:: TRECHO SELECIONADO ::
E já no final da entrevista, Versus fez uma pergunta que traduziu não apenas reflexão sociológica, mas também teológica, com profundas implicações políticas para o momento.

“Como o senhor vê o possível relacionamento entre Cristianismo e Socialismo diante das necessidades dos trabalhadores?

-- Sem disfarçar as divergências em pontos fundamentais, podemos admitir uma luta comum por uma causa comum: a justiça social. Quero crer que sem o Cristianismo como pano de fundo, o Socialismo não se explica suficientemente. Muitos elementos do Socialismo são de fato cristãos”.[11]

Para dom Hipólito, assim como para o jornal socialista Versus, a história da Igreja era passível de críticas. Muitas vezes, suas opções e alianças com os grupos de poder fizeram com que se afastasse e dificultasse seu relacionamento com parte da população excluída de bens e possibilidades.

Tal situação facilitou e potencializou a pregação do ateísmo e do materialismo. Mas, como explicou Tillich, não podemos dizer que o ateísmo materialista seja um fenômeno constitutivo do socialismo. Para ele, é uma herança da cultura burguesa, crítica e cética. Essa herança foi adotada pelo socialismo sob a crença de que ajudaria a extirpar a idéia de opressão e abriria o caminho para a construção de um novo mundo, mais justo e digno.
:::
:: DADOS FORNECIDOS ::
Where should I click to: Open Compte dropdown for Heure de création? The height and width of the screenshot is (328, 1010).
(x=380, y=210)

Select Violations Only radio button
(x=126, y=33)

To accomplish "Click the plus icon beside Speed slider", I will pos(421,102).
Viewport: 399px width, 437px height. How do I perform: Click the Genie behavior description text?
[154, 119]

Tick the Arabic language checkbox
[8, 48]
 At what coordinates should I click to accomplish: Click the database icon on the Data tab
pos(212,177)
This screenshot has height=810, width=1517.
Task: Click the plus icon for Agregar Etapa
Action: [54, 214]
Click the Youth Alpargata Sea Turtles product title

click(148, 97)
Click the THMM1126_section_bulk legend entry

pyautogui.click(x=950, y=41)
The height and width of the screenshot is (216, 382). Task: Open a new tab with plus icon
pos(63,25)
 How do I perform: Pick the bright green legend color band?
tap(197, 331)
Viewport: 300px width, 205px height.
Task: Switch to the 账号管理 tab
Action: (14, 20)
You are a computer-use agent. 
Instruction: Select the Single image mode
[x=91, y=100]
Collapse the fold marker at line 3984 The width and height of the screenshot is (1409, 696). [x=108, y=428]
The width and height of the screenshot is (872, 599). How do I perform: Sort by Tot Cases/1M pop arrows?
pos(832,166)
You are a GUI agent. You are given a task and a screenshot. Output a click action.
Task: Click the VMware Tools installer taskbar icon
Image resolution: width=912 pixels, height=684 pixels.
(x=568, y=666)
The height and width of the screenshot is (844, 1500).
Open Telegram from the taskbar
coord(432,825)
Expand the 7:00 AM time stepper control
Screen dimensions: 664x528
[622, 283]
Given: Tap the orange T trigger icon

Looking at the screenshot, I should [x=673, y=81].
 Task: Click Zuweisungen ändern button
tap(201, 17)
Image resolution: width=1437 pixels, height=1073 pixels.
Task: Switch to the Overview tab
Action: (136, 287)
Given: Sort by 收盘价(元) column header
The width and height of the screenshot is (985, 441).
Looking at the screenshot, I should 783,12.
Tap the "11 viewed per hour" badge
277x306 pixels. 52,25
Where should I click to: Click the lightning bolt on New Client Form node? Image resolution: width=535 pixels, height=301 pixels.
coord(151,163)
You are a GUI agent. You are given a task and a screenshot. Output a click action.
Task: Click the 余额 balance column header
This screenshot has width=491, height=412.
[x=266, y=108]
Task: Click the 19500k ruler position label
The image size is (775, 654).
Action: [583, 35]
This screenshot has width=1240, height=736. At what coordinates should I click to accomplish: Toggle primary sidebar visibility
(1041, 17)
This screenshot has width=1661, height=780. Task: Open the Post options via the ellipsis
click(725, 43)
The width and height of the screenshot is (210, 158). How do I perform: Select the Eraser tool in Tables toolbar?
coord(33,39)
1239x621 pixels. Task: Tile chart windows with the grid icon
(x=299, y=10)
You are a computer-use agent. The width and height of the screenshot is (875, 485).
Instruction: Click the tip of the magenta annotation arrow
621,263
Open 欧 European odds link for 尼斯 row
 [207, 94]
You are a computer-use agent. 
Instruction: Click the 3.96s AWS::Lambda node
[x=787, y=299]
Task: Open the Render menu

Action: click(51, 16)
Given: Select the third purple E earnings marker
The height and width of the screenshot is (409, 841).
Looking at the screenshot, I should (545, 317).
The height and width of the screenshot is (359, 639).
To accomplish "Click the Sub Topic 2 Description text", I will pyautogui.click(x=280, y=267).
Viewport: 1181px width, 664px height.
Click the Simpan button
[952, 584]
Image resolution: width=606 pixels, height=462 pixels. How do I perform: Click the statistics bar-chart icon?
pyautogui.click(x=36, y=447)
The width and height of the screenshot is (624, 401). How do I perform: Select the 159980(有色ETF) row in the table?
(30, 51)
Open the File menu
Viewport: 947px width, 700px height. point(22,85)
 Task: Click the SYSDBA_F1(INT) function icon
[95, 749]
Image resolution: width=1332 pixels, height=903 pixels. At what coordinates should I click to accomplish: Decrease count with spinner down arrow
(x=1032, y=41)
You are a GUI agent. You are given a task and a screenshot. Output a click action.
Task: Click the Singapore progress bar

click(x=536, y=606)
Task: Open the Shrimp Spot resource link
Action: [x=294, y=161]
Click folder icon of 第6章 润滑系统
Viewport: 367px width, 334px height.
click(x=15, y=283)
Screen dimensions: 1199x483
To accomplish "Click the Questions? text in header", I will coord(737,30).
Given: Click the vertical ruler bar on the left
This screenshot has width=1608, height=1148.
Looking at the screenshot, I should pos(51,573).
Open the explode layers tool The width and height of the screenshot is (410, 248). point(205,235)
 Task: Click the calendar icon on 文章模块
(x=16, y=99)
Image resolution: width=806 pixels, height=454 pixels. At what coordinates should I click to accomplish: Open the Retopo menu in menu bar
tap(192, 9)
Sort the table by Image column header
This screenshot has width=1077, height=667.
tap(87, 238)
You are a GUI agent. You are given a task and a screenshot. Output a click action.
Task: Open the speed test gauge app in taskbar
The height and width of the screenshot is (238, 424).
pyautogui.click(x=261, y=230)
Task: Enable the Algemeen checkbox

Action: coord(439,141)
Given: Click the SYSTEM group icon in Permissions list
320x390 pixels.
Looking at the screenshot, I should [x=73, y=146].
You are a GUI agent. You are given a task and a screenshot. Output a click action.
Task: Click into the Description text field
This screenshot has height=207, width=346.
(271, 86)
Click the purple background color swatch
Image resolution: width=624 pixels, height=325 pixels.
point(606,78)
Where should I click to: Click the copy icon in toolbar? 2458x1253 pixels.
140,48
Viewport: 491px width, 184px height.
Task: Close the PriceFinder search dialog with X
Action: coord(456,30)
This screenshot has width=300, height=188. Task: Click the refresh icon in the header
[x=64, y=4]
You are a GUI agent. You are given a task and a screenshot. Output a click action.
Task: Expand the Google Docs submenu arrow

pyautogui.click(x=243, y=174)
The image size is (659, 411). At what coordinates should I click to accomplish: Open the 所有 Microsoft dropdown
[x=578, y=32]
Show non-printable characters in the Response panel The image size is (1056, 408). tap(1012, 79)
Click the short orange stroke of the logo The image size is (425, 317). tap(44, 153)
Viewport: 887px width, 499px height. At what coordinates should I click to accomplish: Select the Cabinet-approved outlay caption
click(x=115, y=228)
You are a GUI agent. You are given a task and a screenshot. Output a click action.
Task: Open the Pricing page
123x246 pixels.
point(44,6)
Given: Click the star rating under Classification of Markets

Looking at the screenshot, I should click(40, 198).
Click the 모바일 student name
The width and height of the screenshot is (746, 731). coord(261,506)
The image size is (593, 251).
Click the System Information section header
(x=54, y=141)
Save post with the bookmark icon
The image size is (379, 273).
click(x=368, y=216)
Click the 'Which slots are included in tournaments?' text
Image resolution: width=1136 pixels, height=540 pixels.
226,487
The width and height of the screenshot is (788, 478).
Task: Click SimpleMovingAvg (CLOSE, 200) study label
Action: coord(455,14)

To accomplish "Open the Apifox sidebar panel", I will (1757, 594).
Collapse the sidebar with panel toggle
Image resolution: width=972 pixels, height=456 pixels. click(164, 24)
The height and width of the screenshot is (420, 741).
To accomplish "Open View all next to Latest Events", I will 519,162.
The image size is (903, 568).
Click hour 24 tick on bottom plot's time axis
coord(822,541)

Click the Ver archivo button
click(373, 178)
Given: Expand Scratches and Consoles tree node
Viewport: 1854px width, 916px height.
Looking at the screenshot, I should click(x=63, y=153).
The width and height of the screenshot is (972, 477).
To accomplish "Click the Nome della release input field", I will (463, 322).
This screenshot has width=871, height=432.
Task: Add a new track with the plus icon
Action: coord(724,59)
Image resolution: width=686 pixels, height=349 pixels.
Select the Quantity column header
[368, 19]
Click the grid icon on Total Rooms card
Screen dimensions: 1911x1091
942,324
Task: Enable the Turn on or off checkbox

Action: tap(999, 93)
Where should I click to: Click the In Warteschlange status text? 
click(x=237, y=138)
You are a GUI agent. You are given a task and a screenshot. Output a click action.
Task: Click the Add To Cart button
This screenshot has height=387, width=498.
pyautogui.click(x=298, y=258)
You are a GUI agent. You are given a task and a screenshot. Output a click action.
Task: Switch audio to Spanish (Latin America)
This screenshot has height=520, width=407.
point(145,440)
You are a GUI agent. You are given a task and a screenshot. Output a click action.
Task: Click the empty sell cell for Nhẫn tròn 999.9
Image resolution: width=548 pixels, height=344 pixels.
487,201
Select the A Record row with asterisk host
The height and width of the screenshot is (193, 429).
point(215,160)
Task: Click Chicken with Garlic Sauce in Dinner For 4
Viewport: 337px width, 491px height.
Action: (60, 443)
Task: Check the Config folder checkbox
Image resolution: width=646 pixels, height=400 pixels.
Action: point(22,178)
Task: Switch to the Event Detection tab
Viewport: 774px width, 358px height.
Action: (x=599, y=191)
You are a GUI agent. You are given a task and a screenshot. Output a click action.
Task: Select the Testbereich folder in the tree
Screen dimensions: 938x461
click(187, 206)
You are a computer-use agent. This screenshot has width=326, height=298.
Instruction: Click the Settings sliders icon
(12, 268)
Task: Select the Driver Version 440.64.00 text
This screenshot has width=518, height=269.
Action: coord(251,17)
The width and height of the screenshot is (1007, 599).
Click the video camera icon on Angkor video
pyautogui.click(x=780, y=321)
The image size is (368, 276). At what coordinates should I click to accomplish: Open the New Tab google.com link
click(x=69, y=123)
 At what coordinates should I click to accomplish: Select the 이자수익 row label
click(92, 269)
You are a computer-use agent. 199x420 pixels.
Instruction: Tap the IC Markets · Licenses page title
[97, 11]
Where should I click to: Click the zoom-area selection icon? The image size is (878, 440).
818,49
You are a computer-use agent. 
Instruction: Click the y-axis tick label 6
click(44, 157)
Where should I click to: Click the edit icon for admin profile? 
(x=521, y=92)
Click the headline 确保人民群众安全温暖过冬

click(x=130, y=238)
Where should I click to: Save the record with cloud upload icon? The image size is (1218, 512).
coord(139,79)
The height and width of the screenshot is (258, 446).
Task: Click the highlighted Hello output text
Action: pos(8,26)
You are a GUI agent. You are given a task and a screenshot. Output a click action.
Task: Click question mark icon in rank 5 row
:::
→ **TAREFAS SOLICITADAS**
**A)** Por favor, redigite sem alterações as linhas de dados que vão da linha que contém "Click the THMM1126_section_bulk legend entry" até a linha que contém "(x=568, y=666)", incluindo as duas.
**B)** Dê continuidade ao trecho sobre a Igreja e o socialismo a partir da última frase apresentada.

→ **RESPOSTAS ESPERADAS**
**A)**
Click the THMM1126_section_bulk legend entry

pyautogui.click(x=950, y=41)
The height and width of the screenshot is (216, 382). Task: Open a new tab with plus icon
pos(63,25)
 How do I perform: Pick the bright green legend color band?
tap(197, 331)
Viewport: 300px width, 205px height.
Task: Switch to the 账号管理 tab
Action: (14, 20)
You are a computer-use agent. 
Instruction: Select the Single image mode
[x=91, y=100]
Collapse the fold marker at line 3984 The width and height of the screenshot is (1409, 696). [x=108, y=428]
The width and height of the screenshot is (872, 599). How do I perform: Sort by Tot Cases/1M pop arrows?
pos(832,166)
You are a GUI agent. You are given a task and a screenshot. Output a click action.
Task: Click the VMware Tools installer taskbar icon
Image resolution: width=912 pixels, height=684 pixels.
(x=568, y=666)

**B)**
Assim, embora haja razões históricas para criticar a Igreja, o socialismo errou quando negou a existência da base solidária e comunitária do ideal cristão. Versus evitou esse erro, quando esclareceu aos seus leitores de que “se os homens são aquilo que fazem, a Igreja está sendo aquilo que seus sacerdotes têm praticado. E essa prática de discussão e organização das bases de nossa sociedade nós precisamos compreender e avaliar”. [12]

Podemos fazer uma leitura deste cristianismo a partir do pensamento de Emmanuel Lévinas. Lévinas reclama prioridade para a vítima na figura dos excluídos. O não matarás, princípio do humanismo de Lévinas, é uma marca constante nos escritos do teólogo Enrique Dussel. Lévinas é o judeu embebido no pensamento europeu. Mas a cultura européia não tem lugar para o outro, para o judeu oriental Lévinas. De maneira semelhante, Dussel é o excluído da América latina, que faz a critica teológica do pensamento europeu, que não consegue ver o outro.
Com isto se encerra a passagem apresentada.